● WHAT THE TASK ASKS
Please extend the piece below about the six imams removed from a U.S. Airways flight, picking up right after its final sentence.

======== SELECTED EXTRACT ========

7th December 2006

(annoyed grunt)

Following a post on Sepia Mutiny about those six imams who got kicked off a U.S. Airways flight, I did some reading around. The subject was briefly covered in a few shoddy press releases, skimpy on the details, and then wildly overblown for a few weeks by right-wing blogs. So far I have learned:

  • The imams were doing a “security test” to look for weak points in the airline’s protocol.
  • Some of them requested seat-belt extensions, which “research” by Greg Lang has revealed is “one heck of a weapon”.*
  • They seated themselves according to the layout favored by the 9/11 hijackers.
  • They deliberately orchestrated this stunt in order to make money/raise a kerfuffle/make it easier for future terrorists to overwhelm our security.

Amy Goodman seems to be the only person who got the imams’ story, which, not surprisingly, is completely innocuous.

A while ago I read a really nice Fake Moon Landing web-site, which simultaneously argued from two different (absurd) positions - the moon landing was fake, done in a studio, etc., but at the same time the astronauts were clearly being dogged by aliens. Similar site here. This sort of having-your-cake-and-eating-it-too is infuriating, to say the least. Kind of makes you jealous of Superman, who at least gets to tangle with a smart opponent.

======== RECORDED DATA ========

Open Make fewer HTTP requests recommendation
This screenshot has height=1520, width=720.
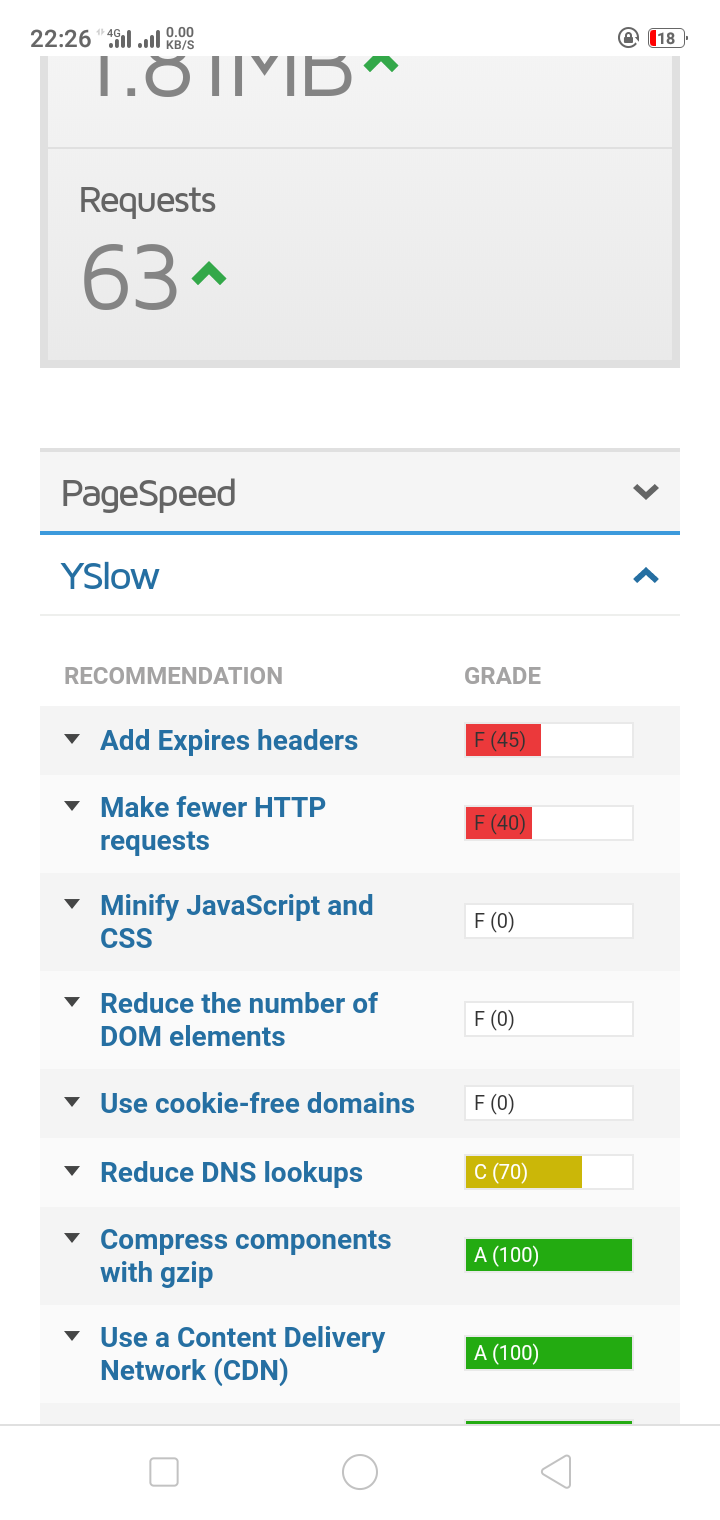pos(213,823)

========

● REPLY
* This really deserves no comment, but let me just point out that, given the incredible range of dangerous items one can take onto an airplane, including a near-limitless number of potential edged weapons, a seat belt extender is perhaps the stupidest fucking choice you could make.

posted by saurabh in Galloping idiocy, Terror | 0 Comments

15th November 2006

Oh, a calamity!

Brass band with tubas! Silly parade float. Tumblers! Clowns! Tumbling clowns! Tumbling clowns with tubas! Hooray! The Democrats have saved us from… err.. wait, what’s that? Is that a cloud? Is someone raining on my parade? No! Nooo!! Quick! Cover the crepe-paper flowers decorating the giant bust of Richard Helms! Secure those blue-liveried donkeys! Cover those color guard girls with a plastic tarp! For the love of god, someone get John Kerry off the mic before something terrible happens!

Gosh, isn’t that just awful? Even AFTER losing their majority in the Senate and the House, the Bush Administration has the gall, the nerve, the gumption to refuse the right of Guantanamo prisoners to challenge their detention? And on top of that to further claim that they can arbitrarily detain any non-citizen in the United States without the right to a hearing? Those rat bastards! How do they think they can get away with this? Rubbing their lawlessness in our faces!

Wait… what? What’s that you say, small boy?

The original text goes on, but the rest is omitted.